Abdou ne recommande pas à ses amis de faire ce voyage, il explique qu'il vaut mieux rester en Afrique et essayer de faire des choses là-bas, mais il comprend la situation de ceux qui continuent à venir puisque, explique-t-il, ils n'ont pas d'autre option. 
 

Ibrahim est arrivé en Europe par cayuco, lors d'un voyage qui a duré deux semaines. « Deux semaines dans la même position, ne voyant que de l'eau, ayant froid et faim ». Plus de 80 personnes voyageaient dans un petit bateau, dans lequel les cris et le délire étaient constants. « La mer ressemble à un danger pour moi, un danger total », dit Ibrahim. 

Ce survivant explique qu'avec un peu de chance, la police vous trouve et vous emmène dans un centre, sinon, vous êtes perdu.

Ibrahim dit que si votre famille n'a pas l'argent pour payer un visa et un billet d'avion, la solution est les cayucos : « Aujourd'hui, si vous n'avez rien, vous n'êtes personne et cela motive les jeunes à s'enfuir. Il dit que tout le monde cherche une vie meilleure, même s'ils ne savent pas s'ils l'auront ».

Ousmane dit que tout le voyage, du début à la fin, « est une route pleine de dangers, de surprises, de douleur et de remords ». Se remémorant la difficulté du voyage et ne sachant pas s'ils y arriveront ou non, elle assure que l'arrivée est « une question de chance, pas de courage ». 

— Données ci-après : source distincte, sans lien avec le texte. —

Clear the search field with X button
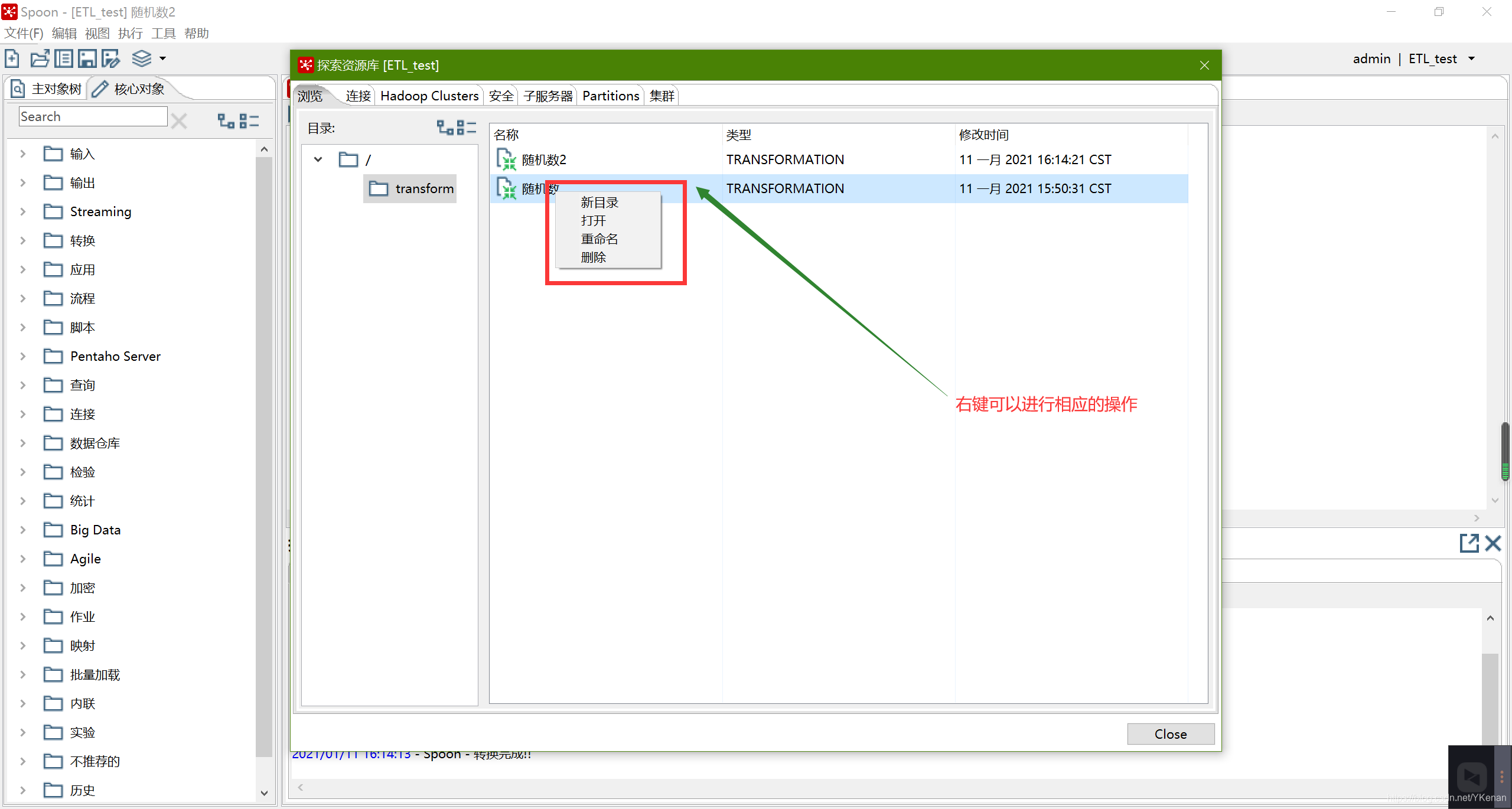This screenshot has width=1512, height=809. click(x=179, y=120)
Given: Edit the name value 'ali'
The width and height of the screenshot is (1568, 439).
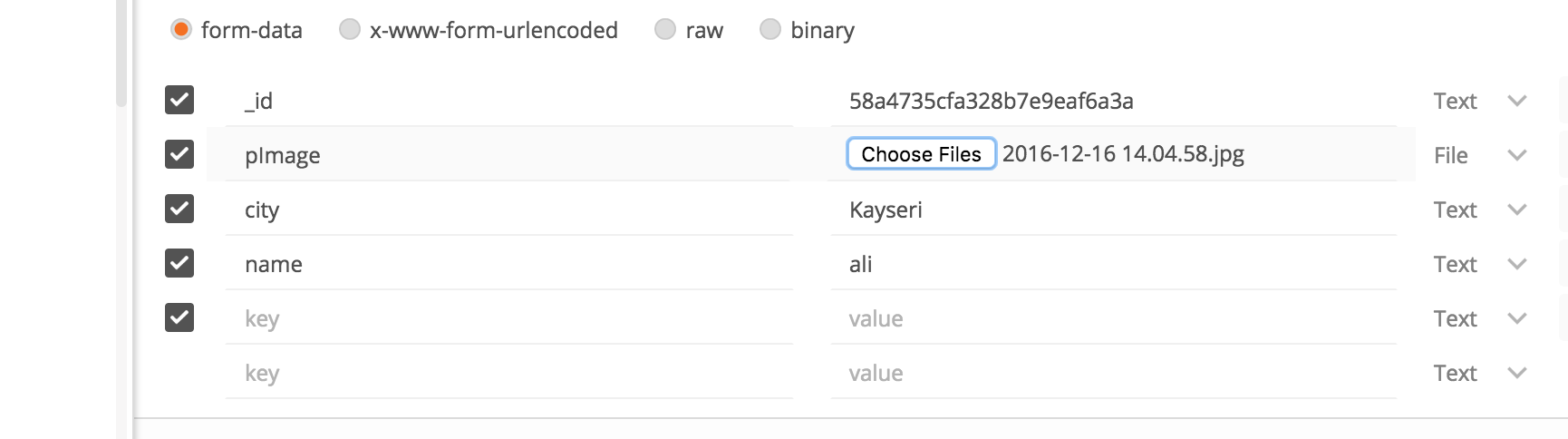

Il explique qu'il y a des bateaux qui se perdent au milieu du voyage, que l'on peut se retrouver à court de nourriture et d'essence, et qu'en fin de compte tous les gens qui ont essayé de rejoindre l'Europe à bord de ces bateaux ne parviennent pas à survivre. 

« La mer est quelque chose de très complexe avec des sons, des bruits et des cris qui font peur, elle est différente du bruit de la plage ». Ousmane explique comment les gens contractent des maladies pendant le voyage, elle a vu un ami qui a dû se faire amputer la jambe lorsqu'il est descendu à terre et un autre qui s'est fait amputer le bras. Elle dit qu'elle a été témoin de choses qu'elle n'aurait jamais imaginé qu'elles puissent arriver : « Je ne veux même pas me souvenir de tout cela parce que ce sont juste des choses qui vous rendent fou rien que de vous en souvenir ».